DATA SUPPLIED
_____

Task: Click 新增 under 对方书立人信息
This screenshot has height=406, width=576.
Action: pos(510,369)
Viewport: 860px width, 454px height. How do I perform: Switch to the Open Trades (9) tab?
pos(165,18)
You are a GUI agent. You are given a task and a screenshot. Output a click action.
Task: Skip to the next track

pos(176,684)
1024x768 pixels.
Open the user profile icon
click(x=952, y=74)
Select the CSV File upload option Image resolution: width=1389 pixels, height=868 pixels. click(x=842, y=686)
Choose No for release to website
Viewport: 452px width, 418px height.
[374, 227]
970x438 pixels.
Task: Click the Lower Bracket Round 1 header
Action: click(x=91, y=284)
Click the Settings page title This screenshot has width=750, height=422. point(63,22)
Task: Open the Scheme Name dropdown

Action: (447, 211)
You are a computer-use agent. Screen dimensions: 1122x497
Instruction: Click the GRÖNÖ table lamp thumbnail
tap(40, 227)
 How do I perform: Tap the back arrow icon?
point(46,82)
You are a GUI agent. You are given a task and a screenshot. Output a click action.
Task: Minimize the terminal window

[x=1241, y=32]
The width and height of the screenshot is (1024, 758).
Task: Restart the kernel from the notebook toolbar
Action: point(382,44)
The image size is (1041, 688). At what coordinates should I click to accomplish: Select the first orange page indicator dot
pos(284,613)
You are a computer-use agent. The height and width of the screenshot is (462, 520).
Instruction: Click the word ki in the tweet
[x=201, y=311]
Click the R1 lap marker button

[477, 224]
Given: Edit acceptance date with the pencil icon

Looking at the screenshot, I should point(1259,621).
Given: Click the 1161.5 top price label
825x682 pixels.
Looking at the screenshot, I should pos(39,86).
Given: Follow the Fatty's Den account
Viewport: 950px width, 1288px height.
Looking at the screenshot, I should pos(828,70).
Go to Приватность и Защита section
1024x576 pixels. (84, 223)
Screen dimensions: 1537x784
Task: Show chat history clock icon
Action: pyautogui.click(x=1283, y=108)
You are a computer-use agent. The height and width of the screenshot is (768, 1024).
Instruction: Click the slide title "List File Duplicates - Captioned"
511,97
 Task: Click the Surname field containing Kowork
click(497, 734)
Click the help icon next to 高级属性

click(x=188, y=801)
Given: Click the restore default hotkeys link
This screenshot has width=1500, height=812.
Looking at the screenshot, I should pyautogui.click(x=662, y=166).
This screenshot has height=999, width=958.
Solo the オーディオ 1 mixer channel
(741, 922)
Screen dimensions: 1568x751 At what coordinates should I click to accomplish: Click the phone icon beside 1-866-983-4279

_____

EXERCISE DESCRIPTION
Looking at the data, how many lines hold the string "agent"? Reply with the number alone.

ANSWER BELOW
5